Play Based Encounters with Shells
During the first weeks of the project I was fascinated with the notion of building oyster beds with children through nature based play with natural materials. I collected Baludarri shells from the fish shop on Bondi Beach, visited the local art store and procured some Blackwattle White Earthernware paper clay. I set up a series of oyster shell and clay encounters with children and young people ranging in ages from 2-17 years. The playful encounters produced a range of art works. I observed the children and noted how they all played with the shells in a variety of different ways. They piled them up and turned them over. They fossicked and sorted. Some of the children covered the shell with clay whilst others pressed the clay and used it as a mould to create their art works. Some children used the tools that I provided to pattern their works whilst others used the shells themselves to make marks.
I travelled down to a friend’s property down the NSW South Coast and in Calderwood experimented with constructing oyster bed art works through constructing sculptural works with strawbales, oyster shells, the clay oyster art work that the children had created with Shoalhaven River Mud.
These experimental works were all created outside, in nature and were designed to be soft on the earth and sea, to be able to be built, composted and returned to the earth or the sea.
My research conversations with this technique continue.
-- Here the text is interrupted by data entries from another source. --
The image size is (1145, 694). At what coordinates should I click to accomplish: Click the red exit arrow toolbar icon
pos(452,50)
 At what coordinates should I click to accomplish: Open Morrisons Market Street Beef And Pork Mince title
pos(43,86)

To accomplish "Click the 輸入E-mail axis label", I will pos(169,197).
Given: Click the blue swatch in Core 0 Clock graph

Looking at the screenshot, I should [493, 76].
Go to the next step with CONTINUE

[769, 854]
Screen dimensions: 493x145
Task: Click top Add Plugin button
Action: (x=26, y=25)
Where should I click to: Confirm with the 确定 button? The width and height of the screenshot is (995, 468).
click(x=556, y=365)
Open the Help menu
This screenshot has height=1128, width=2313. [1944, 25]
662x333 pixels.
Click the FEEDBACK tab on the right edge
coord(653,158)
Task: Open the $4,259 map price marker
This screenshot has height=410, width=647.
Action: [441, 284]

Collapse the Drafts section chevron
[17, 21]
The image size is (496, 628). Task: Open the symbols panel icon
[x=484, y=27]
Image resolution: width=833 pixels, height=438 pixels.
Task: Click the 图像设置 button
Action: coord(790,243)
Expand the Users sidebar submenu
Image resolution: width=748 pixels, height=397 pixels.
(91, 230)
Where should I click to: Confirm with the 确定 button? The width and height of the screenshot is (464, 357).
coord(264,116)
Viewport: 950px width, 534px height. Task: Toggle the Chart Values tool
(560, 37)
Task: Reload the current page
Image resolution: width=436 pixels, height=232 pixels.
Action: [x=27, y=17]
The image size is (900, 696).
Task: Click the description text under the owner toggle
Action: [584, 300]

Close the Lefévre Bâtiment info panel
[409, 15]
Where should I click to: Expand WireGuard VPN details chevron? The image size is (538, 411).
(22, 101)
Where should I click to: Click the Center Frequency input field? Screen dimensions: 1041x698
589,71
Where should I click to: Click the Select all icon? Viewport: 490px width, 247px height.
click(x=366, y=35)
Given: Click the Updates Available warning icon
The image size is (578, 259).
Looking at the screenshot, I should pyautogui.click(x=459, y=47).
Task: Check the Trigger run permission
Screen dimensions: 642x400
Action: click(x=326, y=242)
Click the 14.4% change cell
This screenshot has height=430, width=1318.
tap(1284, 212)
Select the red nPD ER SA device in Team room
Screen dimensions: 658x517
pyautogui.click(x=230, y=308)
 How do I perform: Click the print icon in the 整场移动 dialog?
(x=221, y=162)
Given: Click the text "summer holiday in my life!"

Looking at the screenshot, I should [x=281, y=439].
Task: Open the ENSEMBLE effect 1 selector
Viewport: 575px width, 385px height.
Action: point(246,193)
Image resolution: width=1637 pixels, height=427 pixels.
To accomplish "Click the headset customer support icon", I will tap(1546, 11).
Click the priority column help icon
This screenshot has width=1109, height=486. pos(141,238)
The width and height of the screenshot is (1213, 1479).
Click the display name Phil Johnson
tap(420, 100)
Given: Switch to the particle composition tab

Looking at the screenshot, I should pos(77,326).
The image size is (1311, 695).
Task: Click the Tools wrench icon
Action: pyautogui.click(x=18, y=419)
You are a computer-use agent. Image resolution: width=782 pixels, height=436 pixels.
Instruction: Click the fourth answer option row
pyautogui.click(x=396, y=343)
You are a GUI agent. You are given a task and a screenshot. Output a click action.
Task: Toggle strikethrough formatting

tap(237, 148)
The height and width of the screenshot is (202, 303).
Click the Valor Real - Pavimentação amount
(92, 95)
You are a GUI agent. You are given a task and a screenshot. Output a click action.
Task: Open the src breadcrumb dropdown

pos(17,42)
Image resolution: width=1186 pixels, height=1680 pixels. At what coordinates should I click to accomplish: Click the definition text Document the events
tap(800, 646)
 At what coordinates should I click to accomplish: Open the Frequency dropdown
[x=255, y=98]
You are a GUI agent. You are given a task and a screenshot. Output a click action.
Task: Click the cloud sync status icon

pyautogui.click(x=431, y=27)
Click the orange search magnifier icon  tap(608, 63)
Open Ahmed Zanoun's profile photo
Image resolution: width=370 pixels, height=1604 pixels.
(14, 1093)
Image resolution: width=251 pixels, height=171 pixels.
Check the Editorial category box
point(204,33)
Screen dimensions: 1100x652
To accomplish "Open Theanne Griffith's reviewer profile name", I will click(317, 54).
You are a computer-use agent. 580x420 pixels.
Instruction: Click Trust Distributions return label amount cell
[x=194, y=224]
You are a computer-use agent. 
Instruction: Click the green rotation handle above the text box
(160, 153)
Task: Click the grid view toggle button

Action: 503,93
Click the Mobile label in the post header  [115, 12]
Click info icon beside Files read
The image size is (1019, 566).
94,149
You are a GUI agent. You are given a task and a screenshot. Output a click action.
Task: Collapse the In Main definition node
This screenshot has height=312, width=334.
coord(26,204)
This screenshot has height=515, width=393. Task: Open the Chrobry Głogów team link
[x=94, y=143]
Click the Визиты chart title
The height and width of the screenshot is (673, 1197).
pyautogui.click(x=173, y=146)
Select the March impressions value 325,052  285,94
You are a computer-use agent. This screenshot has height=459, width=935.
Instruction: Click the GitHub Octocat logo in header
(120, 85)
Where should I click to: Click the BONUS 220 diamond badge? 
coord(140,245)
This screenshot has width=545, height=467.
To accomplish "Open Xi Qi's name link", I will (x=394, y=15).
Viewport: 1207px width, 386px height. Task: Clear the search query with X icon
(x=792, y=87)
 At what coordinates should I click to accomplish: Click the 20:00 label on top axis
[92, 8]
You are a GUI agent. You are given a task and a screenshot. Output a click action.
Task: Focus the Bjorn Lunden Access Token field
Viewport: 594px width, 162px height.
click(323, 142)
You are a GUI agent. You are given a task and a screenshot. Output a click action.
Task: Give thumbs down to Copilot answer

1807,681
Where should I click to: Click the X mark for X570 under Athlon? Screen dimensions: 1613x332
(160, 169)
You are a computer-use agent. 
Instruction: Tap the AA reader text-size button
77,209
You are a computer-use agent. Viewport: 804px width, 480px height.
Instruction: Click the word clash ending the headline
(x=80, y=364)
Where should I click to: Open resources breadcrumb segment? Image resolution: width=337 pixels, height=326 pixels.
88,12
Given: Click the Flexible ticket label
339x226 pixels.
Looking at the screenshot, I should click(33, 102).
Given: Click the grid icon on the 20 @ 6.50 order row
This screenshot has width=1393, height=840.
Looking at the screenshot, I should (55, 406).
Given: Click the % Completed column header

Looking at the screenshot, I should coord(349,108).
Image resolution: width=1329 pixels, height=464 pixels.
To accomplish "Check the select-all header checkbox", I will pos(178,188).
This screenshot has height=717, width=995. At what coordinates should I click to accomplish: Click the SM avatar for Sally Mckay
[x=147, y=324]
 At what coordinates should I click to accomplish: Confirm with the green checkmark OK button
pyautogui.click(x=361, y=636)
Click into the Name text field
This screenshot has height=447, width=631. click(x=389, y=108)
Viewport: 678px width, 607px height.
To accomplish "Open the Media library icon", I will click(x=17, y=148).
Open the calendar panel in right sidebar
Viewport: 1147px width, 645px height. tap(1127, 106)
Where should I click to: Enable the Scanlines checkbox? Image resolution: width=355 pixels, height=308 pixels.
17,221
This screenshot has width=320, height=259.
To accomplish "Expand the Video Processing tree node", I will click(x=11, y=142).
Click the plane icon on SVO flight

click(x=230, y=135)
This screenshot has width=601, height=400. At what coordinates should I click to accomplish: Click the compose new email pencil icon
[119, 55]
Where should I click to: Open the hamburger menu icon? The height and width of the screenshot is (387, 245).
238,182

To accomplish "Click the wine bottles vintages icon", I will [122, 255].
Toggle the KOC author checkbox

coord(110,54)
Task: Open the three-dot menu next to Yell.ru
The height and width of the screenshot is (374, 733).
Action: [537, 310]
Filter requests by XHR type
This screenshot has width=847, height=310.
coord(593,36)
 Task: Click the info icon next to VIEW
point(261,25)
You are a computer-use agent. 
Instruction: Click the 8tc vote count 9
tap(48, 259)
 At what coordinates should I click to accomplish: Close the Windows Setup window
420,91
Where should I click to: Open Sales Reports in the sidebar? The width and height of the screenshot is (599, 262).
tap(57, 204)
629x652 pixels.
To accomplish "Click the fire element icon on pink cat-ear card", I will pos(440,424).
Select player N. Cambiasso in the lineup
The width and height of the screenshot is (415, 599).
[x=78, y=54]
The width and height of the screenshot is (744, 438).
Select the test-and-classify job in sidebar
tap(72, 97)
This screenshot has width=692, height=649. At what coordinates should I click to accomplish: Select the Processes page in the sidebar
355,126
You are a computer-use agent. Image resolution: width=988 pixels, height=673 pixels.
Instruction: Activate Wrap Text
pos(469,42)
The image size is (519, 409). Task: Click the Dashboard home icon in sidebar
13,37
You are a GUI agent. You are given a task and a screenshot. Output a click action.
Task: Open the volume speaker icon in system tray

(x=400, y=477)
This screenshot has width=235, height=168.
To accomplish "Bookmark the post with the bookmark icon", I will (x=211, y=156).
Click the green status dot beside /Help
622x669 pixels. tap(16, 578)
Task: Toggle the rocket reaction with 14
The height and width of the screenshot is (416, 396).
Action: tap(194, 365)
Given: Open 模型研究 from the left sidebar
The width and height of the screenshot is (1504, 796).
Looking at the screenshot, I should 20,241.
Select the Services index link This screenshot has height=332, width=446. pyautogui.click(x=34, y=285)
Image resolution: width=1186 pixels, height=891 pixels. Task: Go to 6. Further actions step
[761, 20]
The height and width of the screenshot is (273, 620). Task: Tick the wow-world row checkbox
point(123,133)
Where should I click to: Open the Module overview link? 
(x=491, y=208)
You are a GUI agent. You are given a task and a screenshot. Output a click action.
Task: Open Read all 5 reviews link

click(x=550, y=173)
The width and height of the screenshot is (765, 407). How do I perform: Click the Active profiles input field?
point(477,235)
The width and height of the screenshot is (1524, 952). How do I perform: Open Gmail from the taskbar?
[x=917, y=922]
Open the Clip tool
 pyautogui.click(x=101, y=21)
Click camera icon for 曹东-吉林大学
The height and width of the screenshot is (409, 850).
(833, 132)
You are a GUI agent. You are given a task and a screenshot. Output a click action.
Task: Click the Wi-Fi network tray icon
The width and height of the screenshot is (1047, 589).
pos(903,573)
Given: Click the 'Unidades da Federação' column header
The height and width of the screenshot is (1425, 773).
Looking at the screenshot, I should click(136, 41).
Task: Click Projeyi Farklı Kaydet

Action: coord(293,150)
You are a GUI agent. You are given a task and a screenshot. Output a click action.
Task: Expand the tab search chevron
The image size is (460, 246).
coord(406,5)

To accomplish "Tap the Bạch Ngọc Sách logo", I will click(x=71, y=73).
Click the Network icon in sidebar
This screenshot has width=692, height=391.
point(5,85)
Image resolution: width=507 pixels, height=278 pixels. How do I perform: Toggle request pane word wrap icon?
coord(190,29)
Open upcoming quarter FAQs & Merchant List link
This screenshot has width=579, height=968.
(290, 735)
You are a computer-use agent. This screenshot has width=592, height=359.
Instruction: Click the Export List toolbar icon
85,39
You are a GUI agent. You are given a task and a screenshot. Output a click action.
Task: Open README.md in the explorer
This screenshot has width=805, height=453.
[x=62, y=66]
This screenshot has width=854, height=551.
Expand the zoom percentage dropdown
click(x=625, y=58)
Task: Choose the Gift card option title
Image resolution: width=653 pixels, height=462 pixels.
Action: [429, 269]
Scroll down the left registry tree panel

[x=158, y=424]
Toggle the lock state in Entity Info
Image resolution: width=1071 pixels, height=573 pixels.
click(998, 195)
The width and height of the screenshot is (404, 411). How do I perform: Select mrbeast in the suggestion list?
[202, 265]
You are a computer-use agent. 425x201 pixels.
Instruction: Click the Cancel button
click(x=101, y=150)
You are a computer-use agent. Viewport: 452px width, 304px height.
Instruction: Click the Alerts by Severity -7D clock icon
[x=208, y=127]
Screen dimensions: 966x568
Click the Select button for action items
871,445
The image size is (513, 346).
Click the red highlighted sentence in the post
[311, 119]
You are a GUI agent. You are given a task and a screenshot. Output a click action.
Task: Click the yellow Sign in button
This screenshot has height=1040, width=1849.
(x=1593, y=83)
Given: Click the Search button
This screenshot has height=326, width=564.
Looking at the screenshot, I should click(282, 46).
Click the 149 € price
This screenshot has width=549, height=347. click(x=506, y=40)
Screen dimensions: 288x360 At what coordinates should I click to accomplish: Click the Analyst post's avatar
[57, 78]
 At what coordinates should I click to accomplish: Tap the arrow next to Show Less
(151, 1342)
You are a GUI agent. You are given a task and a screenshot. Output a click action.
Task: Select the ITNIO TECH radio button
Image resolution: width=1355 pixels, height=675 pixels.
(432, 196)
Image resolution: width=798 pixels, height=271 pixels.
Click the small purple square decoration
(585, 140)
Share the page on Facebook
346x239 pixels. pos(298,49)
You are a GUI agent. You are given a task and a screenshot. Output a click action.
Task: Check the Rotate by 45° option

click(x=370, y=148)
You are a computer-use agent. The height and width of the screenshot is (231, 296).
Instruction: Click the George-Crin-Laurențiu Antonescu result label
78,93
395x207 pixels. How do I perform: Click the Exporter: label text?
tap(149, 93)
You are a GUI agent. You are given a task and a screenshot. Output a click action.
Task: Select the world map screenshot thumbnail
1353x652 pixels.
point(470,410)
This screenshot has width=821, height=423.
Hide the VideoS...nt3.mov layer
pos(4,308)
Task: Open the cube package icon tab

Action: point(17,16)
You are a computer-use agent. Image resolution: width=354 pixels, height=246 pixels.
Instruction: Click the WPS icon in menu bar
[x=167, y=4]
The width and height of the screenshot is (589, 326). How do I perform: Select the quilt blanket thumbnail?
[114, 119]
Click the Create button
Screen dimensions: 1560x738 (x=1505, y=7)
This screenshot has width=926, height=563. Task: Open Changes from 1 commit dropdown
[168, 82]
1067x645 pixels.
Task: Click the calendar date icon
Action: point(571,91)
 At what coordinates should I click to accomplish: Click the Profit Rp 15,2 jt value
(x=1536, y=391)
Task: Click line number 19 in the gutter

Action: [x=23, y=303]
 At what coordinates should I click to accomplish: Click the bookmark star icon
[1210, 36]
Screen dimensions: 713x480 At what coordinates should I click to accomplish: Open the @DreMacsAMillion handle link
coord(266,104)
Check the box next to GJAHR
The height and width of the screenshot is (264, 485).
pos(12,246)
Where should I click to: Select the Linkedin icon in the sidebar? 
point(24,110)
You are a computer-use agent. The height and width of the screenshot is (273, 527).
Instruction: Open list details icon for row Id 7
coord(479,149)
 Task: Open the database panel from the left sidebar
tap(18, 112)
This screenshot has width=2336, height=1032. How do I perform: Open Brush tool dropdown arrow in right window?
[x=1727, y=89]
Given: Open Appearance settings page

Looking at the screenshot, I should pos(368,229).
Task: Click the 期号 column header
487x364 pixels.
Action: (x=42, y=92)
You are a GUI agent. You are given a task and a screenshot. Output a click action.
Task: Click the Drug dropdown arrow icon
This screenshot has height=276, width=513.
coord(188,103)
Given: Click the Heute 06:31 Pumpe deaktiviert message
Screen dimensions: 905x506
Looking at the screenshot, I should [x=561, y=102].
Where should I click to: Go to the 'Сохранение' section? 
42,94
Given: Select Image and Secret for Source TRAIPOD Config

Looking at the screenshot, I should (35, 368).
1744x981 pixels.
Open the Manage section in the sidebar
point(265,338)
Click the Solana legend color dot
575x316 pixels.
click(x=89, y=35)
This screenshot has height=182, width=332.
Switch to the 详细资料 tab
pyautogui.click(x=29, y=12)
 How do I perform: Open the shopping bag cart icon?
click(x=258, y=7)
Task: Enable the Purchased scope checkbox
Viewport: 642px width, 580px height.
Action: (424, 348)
In the near future, I would like to build awareness of the Baludarri through play, encounter and collaborative art making. This notion focusses on building, constructing and enacting well being through intergenerational making and busy hands. The community engage with the oyster shells, the clay, the straw and the mud in continual and continued iterations and at different times. Working in this way is slow. It is gradual. It is connected. It is land based but deeply earthed in Sea Country.